(Extracted data entries)
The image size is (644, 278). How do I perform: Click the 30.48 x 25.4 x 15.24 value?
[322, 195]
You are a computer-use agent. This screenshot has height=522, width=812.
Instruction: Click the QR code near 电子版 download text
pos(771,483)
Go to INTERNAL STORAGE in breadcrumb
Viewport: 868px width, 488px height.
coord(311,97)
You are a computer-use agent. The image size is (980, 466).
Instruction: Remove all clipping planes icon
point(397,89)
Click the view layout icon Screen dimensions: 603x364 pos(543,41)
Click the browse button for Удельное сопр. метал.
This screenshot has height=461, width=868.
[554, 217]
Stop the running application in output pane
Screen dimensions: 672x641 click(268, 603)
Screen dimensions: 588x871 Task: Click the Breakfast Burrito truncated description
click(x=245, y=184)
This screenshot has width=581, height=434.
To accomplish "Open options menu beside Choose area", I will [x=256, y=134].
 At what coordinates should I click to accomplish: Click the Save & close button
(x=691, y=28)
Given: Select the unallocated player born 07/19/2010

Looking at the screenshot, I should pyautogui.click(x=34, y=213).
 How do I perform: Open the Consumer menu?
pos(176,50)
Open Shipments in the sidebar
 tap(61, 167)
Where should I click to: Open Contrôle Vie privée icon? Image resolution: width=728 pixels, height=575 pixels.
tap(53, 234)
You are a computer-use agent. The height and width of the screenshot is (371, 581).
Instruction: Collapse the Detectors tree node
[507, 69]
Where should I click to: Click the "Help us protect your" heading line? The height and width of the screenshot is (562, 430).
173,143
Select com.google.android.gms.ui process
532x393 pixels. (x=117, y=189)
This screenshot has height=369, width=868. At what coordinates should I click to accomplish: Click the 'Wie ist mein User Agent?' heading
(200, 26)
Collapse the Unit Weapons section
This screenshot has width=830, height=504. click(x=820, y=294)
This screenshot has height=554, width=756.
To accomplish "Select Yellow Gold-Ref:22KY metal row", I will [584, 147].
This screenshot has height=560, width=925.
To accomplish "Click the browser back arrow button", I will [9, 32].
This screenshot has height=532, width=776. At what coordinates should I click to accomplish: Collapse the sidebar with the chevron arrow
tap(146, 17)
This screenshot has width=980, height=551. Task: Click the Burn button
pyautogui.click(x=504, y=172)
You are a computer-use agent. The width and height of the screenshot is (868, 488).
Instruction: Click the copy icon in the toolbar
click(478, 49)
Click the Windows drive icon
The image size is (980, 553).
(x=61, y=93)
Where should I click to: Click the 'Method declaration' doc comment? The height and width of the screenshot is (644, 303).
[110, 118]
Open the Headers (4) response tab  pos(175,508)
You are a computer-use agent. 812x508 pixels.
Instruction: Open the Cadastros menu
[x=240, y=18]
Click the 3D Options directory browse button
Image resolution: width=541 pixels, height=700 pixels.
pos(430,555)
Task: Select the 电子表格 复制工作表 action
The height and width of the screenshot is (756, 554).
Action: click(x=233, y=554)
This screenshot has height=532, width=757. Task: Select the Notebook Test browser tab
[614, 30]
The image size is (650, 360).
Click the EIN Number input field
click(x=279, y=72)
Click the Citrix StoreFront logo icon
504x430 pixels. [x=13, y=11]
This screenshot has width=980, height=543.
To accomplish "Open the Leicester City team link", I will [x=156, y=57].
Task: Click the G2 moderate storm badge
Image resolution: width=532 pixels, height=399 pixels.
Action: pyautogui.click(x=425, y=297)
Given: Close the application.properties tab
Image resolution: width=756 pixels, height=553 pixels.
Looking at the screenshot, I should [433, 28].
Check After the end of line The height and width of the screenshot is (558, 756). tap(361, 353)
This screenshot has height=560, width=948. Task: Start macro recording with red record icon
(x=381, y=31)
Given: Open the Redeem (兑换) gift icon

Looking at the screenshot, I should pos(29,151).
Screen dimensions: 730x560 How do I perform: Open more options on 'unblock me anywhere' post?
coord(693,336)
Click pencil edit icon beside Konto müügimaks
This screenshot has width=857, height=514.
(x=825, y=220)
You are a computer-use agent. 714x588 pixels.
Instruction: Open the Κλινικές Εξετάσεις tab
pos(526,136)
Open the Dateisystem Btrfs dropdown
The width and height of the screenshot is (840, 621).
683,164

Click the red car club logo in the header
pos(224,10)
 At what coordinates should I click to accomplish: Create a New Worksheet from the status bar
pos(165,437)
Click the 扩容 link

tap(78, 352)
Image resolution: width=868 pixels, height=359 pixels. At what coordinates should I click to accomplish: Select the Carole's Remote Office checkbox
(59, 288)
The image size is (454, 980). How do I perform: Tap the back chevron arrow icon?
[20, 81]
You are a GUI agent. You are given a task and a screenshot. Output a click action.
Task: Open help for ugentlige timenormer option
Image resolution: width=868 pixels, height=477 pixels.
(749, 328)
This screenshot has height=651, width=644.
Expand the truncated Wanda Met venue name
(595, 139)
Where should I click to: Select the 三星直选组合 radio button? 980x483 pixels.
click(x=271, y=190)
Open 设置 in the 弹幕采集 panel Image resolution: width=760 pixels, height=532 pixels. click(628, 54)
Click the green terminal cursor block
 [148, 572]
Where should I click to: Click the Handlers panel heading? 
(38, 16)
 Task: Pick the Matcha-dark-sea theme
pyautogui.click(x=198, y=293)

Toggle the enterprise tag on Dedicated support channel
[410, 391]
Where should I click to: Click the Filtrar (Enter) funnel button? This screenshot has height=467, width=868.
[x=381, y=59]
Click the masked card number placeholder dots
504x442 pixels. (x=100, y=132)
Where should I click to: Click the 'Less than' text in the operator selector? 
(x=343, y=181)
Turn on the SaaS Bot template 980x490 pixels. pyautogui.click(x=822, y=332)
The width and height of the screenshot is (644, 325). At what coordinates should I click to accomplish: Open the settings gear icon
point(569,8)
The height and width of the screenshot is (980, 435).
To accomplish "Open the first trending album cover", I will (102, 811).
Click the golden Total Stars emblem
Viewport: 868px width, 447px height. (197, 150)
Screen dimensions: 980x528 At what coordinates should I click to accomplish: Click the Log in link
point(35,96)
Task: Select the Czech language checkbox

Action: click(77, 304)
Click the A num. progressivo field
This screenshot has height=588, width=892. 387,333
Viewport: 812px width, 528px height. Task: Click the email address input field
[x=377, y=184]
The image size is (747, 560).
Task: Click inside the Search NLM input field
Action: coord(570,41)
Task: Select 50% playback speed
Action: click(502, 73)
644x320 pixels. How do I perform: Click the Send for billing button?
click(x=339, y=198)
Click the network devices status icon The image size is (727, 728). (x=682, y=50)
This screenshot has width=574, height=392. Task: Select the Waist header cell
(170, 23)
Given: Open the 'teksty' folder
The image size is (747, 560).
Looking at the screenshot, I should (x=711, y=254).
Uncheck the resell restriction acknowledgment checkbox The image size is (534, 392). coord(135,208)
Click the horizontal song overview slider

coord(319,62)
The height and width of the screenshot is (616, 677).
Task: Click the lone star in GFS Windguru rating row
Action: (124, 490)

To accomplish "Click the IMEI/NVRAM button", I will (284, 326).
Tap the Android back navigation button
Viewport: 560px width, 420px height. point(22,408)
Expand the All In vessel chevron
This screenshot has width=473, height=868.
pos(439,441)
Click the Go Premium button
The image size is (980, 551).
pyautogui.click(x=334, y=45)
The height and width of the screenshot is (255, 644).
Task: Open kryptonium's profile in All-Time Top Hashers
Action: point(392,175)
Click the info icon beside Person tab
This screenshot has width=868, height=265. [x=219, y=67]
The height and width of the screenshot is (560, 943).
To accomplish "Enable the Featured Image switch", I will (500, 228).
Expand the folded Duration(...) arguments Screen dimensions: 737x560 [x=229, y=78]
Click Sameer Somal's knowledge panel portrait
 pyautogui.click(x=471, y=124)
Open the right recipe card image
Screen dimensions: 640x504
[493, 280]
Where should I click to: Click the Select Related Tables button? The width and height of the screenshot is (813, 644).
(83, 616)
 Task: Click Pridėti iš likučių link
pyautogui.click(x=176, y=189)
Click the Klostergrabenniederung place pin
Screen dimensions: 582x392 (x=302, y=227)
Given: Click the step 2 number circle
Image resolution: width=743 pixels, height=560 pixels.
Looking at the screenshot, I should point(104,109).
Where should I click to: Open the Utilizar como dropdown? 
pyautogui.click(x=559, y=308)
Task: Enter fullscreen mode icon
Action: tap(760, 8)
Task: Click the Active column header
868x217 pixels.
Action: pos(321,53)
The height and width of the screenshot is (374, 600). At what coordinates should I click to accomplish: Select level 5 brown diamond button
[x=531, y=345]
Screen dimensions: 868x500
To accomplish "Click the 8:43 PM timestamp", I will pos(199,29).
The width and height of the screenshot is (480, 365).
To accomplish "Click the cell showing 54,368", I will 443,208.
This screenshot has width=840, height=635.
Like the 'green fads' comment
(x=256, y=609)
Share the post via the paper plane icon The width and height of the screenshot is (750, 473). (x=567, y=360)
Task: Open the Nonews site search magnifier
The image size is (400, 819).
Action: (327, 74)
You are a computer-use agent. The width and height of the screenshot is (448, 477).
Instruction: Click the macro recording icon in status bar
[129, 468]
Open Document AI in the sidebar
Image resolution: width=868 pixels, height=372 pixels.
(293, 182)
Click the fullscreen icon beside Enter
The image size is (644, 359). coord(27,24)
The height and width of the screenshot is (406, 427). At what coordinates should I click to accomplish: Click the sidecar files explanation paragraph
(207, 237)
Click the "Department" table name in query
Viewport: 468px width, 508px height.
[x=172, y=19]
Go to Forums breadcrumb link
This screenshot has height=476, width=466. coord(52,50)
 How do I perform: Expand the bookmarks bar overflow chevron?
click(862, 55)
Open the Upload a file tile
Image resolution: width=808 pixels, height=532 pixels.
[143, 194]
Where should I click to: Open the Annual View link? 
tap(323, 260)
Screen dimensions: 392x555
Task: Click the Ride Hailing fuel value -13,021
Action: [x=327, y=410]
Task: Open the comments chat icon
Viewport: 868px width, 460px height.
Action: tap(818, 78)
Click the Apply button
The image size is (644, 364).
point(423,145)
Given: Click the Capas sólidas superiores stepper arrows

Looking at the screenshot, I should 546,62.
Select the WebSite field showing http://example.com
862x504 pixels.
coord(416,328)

§ **TASK TO COMPLETE**
Your reply is to repeat, unchanged, the lines above running from the one with "Click the red car club logo in the header" up to and including the one with "Turn on the".

§ **EXERCISE RESPONSE**
Click the red car club logo in the header
pos(224,10)
 At what coordinates should I click to accomplish: Create a New Worksheet from the status bar
pos(165,437)
Click the 扩容 link

tap(78, 352)
Image resolution: width=868 pixels, height=359 pixels. At what coordinates should I click to accomplish: Select the Carole's Remote Office checkbox
(59, 288)
The image size is (454, 980). How do I perform: Tap the back chevron arrow icon?
[20, 81]
You are a GUI agent. You are given a task and a screenshot. Output a click action.
Task: Open help for ugentlige timenormer option
Image resolution: width=868 pixels, height=477 pixels.
(749, 328)
This screenshot has height=651, width=644.
Expand the truncated Wanda Met venue name
(595, 139)
Where should I click to: Select the 三星直选组合 radio button? 980x483 pixels.
click(x=271, y=190)
Open 设置 in the 弹幕采集 panel Image resolution: width=760 pixels, height=532 pixels. click(628, 54)
Click the green terminal cursor block
 [148, 572]
Where should I click to: Click the Handlers panel heading? 
(38, 16)
 Task: Pick the Matcha-dark-sea theme
pyautogui.click(x=198, y=293)

Toggle the enterprise tag on Dedicated support channel
[410, 391]
Where should I click to: Click the Filtrar (Enter) funnel button? This screenshot has height=467, width=868.
[x=381, y=59]
Click the masked card number placeholder dots
504x442 pixels. (x=100, y=132)
Where should I click to: Click the 'Less than' text in the operator selector? 
(x=343, y=181)
Turn on the SaaS Bot template 980x490 pixels. pyautogui.click(x=822, y=332)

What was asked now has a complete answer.